Селестина убрала руку с моего затылка и переместила её между ног, потирая мне яички с унизительной нежностью, от которой я содрогнулся. Из меня вырвался надломленный стон, и всё тело начало стремительно приближаться к пределу, что пугало меня до ужаса. В каждом мгновении была унизительность, но вместе с ней — непроизвольная отдача, телесная капитуляция, которая выходила далеко за пределы того, что мой разум хотел признать.
— Хочешь кончить? — спросила Долорес, с улыбкой, которую я скорее слышал, чем видел.
Я не знал, что ответить.
Селестина сухо шлёпнула меня по избитой ягодице.
— Отвечай.
— Да, — наконец сказал я, и слово вышло у меня надломленным, отчаянным, совершенно непристойным.
— Тогда попроси как следует.
Я дрожал так сильно, что едва мог соображать. Всё тело было узлом жара, боли и стыда. Член пульсировал в руке Долорес, дыхание срывалось у меня в горле, а давление в заднем проходе всё росло под её пальцами, раздвигавшими меня с жестокой терпеливостью. Я услышал самого себя, умоляющего тоном, которым никогда прежде не пользовался, тихо, со стыдом, почти неслышно.
— Пожалуйста.
Долорес издала шипение удовлетворения. Селестина крепко сжала мне бёдра и заставила выгнуться ещё сильнее. Рука, ласкавшая меня, ускорилась, и одновременно палец внутри моего зада вошёл чуть глубже, вызвав разряд, пронзивший меня целиком. Оргазм пришёл внезапно, грубо, безо всякой изящности, заставив меня стонать в матрас, пока сперма хлынула толчками на ладонь Долорес и запачкала простыню и часть моих бёдер.

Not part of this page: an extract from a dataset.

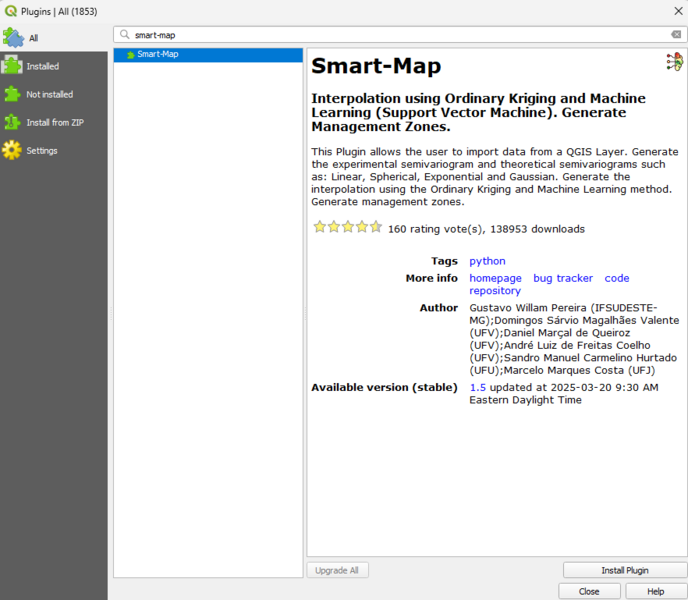688x600 pixels.
Task: Click inside the plugin search field
Action: pyautogui.click(x=400, y=34)
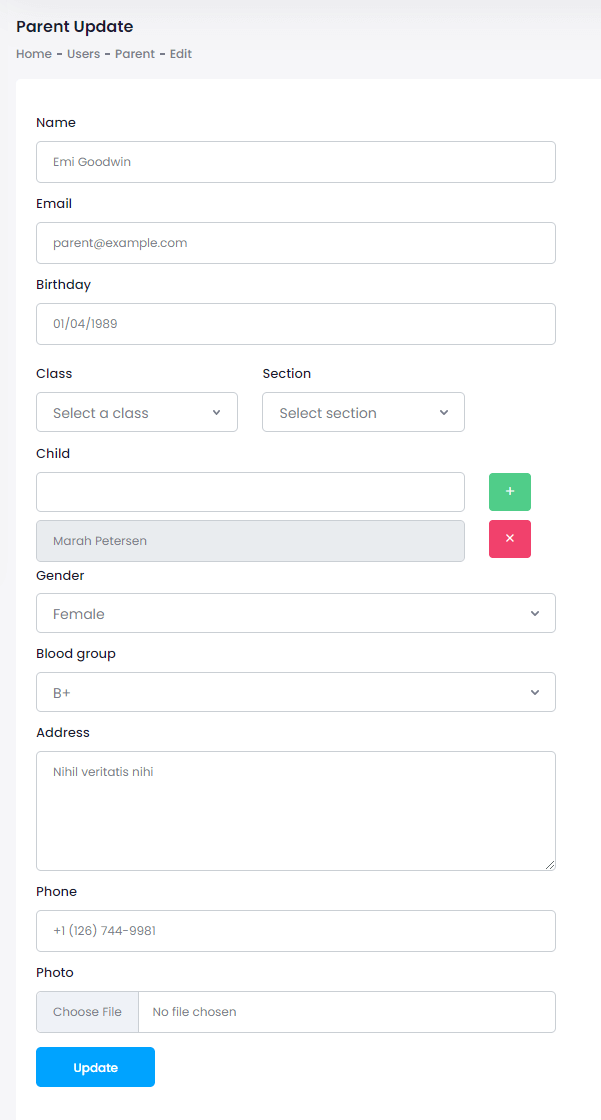Open the Blood group dropdown showing B+

point(295,692)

Я ощущал каждый импульс с непристойной ясностью, словно тело хотело оставить доказательство своей капитуляции.
Долорес не отстранилась. Она продолжала доить меня ровно настолько, чтобы выжать последние судороги, наблюдая, как я распадаюсь на матрасе, задыхаясь, всё ещё дрожа под её руками. Селестина наконец вынула пальцы из моего зада и легонько ударила меня нагайкой по покрасневшей ягодице — на этот раз почти ласково по сравнению с тем, что было раньше.

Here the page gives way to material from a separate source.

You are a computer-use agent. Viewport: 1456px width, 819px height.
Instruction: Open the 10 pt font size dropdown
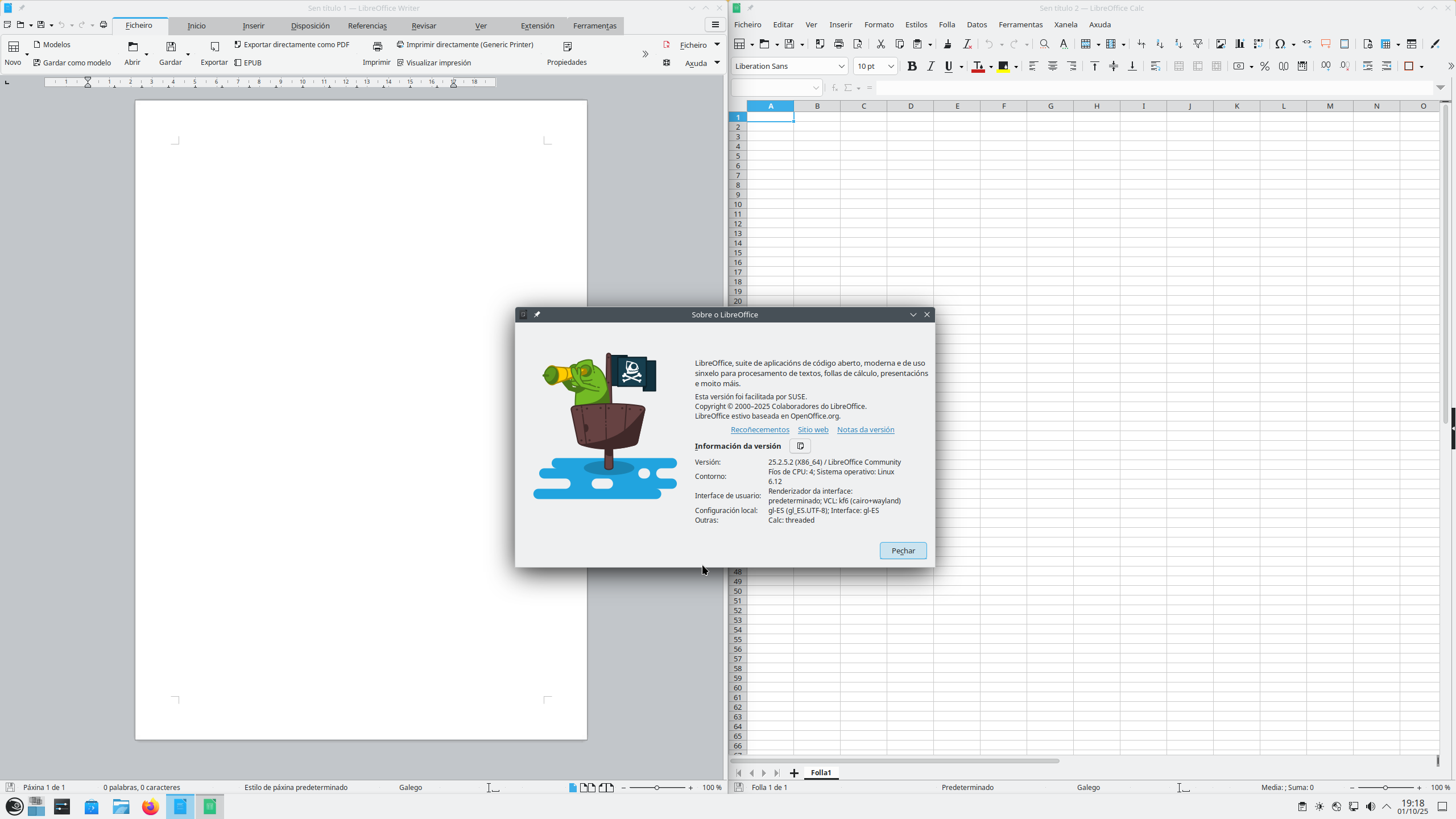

— Очень хорошо, — сказала она голосом, звучавшим удивительно точно и удовлетворённо. — Теперь ты понимаешь разницу между просьбой и приказом.
Они оставили меня ещё на несколько секунд — с брюками на бёдрах, с грудью, вдавленной в простыни, и с членом, всё ещё пульсирующим от избытка ощущений. Потом, с тем же спокойствием, с каким вошли, начали снова одевать меня, расправляя одежду, вытирая тканью то, что оставили на мне, словно это было всего лишь очередное домашнее дело.
Той ночью я узнал, что между тем, чтобы провоцировать кого-то, и тем, чтобы оказаться в его власти, — огромная разница. Что страх и возбуждение не всегда так уж различны, как хотелось бы. И что я вошёл в этот дворец, считая себя хозяином хоть чего-то, не зная, что с первого же мгновения был здесь не кем иным, как пленником.